2. Seeing the Traces – Aha! Moments. You spill some ink, symbols on a blank page. Flashes of insight. Startling! Scent of your own genius arises. Wow! It’s been there all along right under your nose.

3. Seeing the Ox – Deepening insight guides you and you are overwhelmed; so unanticipated the Story/Ox is in your face. Licks you.

4. Catching the Ox – Uh-oh! Chaos suddenly. The Ox/Story starts bucking; you can’t hold on; you try grabbing it by the horn or tail, only to swing and cling in fear. Nowhere to stand. No solid ground.

5. Herding the Ox – Your stop clinging—to everything, to the Story, to your fear, to anticipation, to ideas of its outcome. You disappear as if hidden behind a big old tree, observing. Observing. A certain equanimity reigns.

6. The Ox/Story Forgotten – And wild fantasies or dreams about what the Story/Ox would be, the ease of it. Gone, Gone, Away, Away. The honeymoon is over. But something real lingers in its place. Equanimity becomes safety, contentment. You sleep deep dreamless sleep.
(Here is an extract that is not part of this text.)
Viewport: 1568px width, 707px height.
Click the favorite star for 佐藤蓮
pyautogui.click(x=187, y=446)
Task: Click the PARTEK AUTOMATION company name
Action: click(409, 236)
7. The Story & You are Both Gone – It gets even better. You see sunlight and moonlight as the true Light and the remaining shreds of fear, of clinging & aversion, dissolve. Natural Light floods everything with an unimaginable clarity. The universe looks the same in all directions. No matter where you stand. No matter where your Story goes. Centered.

8. Returning to the Origin – You’ve come through the Story/Ox, as if through a wormhole. But instead of a new universe, you are Home. The process of writing the Story restores the world as you know and love it. So familiar, ever new.

9. Coming Home on the Ox’s (Story’s) Back – Strong & steady at home with Self & Story & Ox. What’s found was never lost.

10. Entering the Market with Bliss-Bearing Hands – “Life goes on moment by moment.” Nothing has been wasted, not time, not the waiting. Waiting is the only virtue in Writing and in Life.